▶ _Task 1_
In the vector subspace transcript, which matrix has the first subset as its null space?
▶ _Task 2_
From the vector subspace transcript, extract the passage between "What about the" and "to prove why.", inclusive, copying it word for word.
▶ _Task 3_
Write a continuation of the vector subspace transcript, starting right after its final sentence.

▶ _Supplied text_
------------------------------------
NIKOLA KAMBUROV: Hi everyone. In this video, we're going to explore briefly the concept of a vector subspace.
This is the problem we're going to do. We're given these four different subsets of R^3, and we are asked to figure out which of these is, in fact, a subspace. So I'll give you a few moments to try to do this on your own, and then please come back to see whether you were right.
So hi again. So before we start, let's briefly recall what a vector subspace is. Well vector subspace, of course, it's a subset. In this case, a subset of R^3. But it behaves like a vector space itself, meaning that if we take linear combination of elements in the subset, what we get is still something in that subset.
And in class, Professor Strang showed you a few specific examples of subspaces, which are related to matrices. One of them was the null space of a matrix, all the vectors that the matrix sends to 0, and the column space of a matrix, which is the span of the column of a matrix. So let's see if we can apply what we've learned in lecture to our problem.
Number one: we are given a linear equation relation between b_1, b_2, and b_3. Once we have something linear-- this is a philosophy that you'll learn in this class-- we can always write this as a matrix equation.
So in particular, b_1 plus b_2 minus b_3 equals 0, we can just write it as the matrix 1, 1, negative 1, times [b_1, b_2, b_3] equal to 0. So therefore, b_1, b_2, and b_3 precisely describe the null space of 1, 1 negative 1. And thus, what we are given in the first question is a subspace.
What about the second one? Again, we are given the relation between b_1, b_2, b_3. but it's not linear. b_3 is the product of b_1 and b_2. So right, your guts tell you that this shouldn't be a vector space. But we need to prove why.
Well, see that the vector [1, 1, 1] is inside this subset, because the third entry is the product-- 1 is the product 1 and 1. If the subset were a subspace itself, then we would have 2, 2, and 2 in it as well. Right, because any multiple of a vector in the subspace is inside the subspace. But is [2, 2, 2] described by this equation? Well no, because the third entry, 2, is not equal to 2 times 2.
So the example in number 2 is not a subspace.
Let's try 3. And first-- so we are given-- so the subset in question 3 is given as the linear span of these two vectors, [1, 0, -1] and [1, 0, 1]. Plus the vector [1, 0, 0]. So let's think about this geometrically. We know that the linear span of two linear independent vectors-- and these are obviously linearly independent-- is a plane in R^3. So we have the plane, and we add a vector to the point on this plane.
------------------------------------
▶ _Data segment_
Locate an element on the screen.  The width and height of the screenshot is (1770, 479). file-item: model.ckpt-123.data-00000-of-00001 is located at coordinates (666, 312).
------------------------------------
▶ _Exercise answer 1_
The matrix 1, 1, negative 1.

▶ _Exercise answer 2_
What about the second one? Again, we are given the relation between b_1, b_2, b_3. but it's not linear. b_3 is the product of b_1 and b_2. So right, your guts tell you that this shouldn't be a vector space. But we need to prove why.

▶ _Exercise answer 3_
So what if the vector were lying on the plane? Well we're not going to change the plane. We're still going to remain in the plane. What I'm hinting at is the following thing. That, in fact, [1, 0, 0] is a linear combination of [1, 0, -1] and [1, 0, 1], and it's fairly obvious to see which linear combination of these two vectors it is. It's 1/2 [1, 0, -1] plus 1/2 times [1, 0, 1].
So we can write the whole relation here in the following way. [b_1, b_2, b_3] is [1, 0, 0], which we can write this, plus c_1 [1, 0, -1], and c_2 [1 0, 1].
Let me continue this here. So b_1, b_2, and b_3 is precisely c_1 plus 1/2 of [1, 0, -1] plus c_2 plus 1/2 of [1, 0, 1]. So indeed, the points b_1, b_2, and b_3 are described by the linear span [1, 0, -1] and [1, 0, 1]. So it is a vector subspace itself.
And finally, let's look at number 4. So we have a similar situation. I mean, it's almost the same situation. We again have the linear span of precisely the same vectors as in question 3. But this time we add the vector [0, 1, 0] to them.
Now, [0, 1, 0] is not in the span of these two vectors. So the argument that we just showed for 3 doesn't work. But what we know about vector subspaces is the following thing. I follows almost trivially from the axioms that 0 needs to be inside the subset in order for it to be a subspace. It's a necessary condition.
Well is 0 inside this subset? Meaning can we find coefficients c_1 and c_2, plus [0, 1, 0] to equal zero vector? And the answer is no. And why is this? There's a very easy way to see it. Well we just look at the second entry of the vectors, and we see that any multiple-- so the linear span of these two vectors will have as its second entry 0. And when we add it to 1, we can never get a zero entry here. So the subset in 4 is not a subspace.
So I hope this was useful in just getting an intuition which subsets of R^3 are subspaces. I'll see you guys later.